>> begin Record set

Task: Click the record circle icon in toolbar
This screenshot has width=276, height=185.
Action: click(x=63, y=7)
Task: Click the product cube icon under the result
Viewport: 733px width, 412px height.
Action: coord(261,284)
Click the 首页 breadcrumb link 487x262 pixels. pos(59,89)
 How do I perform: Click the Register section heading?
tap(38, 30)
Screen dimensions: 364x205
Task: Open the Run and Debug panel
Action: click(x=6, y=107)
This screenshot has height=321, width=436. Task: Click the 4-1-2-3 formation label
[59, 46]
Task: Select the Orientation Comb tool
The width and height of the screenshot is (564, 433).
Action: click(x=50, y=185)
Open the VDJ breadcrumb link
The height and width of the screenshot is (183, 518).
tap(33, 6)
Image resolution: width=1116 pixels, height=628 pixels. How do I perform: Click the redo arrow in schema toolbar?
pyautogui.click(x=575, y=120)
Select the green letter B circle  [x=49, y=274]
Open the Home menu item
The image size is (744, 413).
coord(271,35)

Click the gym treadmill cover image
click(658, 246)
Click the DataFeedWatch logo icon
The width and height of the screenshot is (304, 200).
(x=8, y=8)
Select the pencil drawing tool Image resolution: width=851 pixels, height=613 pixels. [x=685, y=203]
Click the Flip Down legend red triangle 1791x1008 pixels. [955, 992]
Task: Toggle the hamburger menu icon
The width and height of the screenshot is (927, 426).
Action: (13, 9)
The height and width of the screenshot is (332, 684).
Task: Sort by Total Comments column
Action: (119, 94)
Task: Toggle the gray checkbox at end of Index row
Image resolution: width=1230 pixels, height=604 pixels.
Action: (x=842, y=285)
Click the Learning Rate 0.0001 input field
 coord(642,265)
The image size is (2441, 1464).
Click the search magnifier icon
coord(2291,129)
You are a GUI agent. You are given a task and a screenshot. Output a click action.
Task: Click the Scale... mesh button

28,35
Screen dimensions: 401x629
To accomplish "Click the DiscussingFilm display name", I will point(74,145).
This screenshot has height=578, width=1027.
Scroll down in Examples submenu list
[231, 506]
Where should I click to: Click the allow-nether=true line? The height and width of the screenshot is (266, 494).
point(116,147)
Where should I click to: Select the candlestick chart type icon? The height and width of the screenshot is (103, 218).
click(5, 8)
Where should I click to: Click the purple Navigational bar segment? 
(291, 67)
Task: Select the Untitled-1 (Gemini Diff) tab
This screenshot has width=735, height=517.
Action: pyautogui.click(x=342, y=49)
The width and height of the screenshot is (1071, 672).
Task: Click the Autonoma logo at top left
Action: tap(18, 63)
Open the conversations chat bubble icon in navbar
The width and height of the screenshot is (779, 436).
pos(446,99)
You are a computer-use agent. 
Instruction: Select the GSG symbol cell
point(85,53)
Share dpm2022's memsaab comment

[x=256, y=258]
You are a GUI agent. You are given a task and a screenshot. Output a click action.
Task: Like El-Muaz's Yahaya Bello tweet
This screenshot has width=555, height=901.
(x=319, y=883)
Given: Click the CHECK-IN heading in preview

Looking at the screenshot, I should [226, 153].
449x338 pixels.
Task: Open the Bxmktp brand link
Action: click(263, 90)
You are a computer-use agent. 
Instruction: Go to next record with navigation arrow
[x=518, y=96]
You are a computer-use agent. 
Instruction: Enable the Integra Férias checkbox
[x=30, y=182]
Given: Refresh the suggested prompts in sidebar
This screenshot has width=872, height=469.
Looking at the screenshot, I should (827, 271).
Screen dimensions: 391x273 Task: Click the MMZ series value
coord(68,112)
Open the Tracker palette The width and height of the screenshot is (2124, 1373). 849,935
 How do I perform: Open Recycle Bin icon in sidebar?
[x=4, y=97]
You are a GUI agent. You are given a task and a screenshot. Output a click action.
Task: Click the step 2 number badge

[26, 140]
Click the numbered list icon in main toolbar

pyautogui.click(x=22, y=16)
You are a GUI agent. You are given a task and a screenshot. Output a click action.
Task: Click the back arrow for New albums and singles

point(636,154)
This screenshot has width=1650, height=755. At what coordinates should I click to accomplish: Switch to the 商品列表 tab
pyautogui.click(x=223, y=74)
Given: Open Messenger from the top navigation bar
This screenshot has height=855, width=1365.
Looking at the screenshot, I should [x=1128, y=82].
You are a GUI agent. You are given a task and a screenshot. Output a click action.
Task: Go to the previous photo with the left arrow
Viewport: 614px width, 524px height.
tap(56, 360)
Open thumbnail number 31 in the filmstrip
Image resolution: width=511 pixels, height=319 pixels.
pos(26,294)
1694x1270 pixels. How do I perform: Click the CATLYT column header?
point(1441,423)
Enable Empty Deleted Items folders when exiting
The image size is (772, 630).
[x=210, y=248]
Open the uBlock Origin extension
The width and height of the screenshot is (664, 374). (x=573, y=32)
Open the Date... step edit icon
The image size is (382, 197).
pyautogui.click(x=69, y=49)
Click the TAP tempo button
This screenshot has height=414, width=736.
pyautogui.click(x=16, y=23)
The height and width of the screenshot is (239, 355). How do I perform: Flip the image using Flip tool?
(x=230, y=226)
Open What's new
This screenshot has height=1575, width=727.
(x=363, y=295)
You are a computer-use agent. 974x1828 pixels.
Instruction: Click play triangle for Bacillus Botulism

>> end Record set

- [The problem]:
Can you convert the entries, from their first line up to and including the line containing "coord(271,35)", into a numbered list that leaves out any blank lines?

- [Solution for this problem]:
1. Task: Click the record circle icon in toolbar
2. This screenshot has width=276, height=185.
3. Action: click(x=63, y=7)
4. Task: Click the product cube icon under the result
5. Viewport: 733px width, 412px height.
6. Action: coord(261,284)
7. Click the 首页 breadcrumb link 487x262 pixels. pos(59,89)
8.  How do I perform: Click the Register section heading?
9. tap(38, 30)
10. Screen dimensions: 364x205
11. Task: Open the Run and Debug panel
12. Action: click(x=6, y=107)
13. This screenshot has height=321, width=436. Task: Click the 4-1-2-3 formation label
14. [59, 46]
15. Task: Select the Orientation Comb tool
16. The width and height of the screenshot is (564, 433).
17. Action: click(x=50, y=185)
18. Open the VDJ breadcrumb link
19. The height and width of the screenshot is (183, 518).
20. tap(33, 6)
21. Image resolution: width=1116 pixels, height=628 pixels. How do I perform: Click the redo arrow in schema toolbar?
22. pyautogui.click(x=575, y=120)
23. Select the green letter B circle  [x=49, y=274]
24. Open the Home menu item
25. The image size is (744, 413).
26. coord(271,35)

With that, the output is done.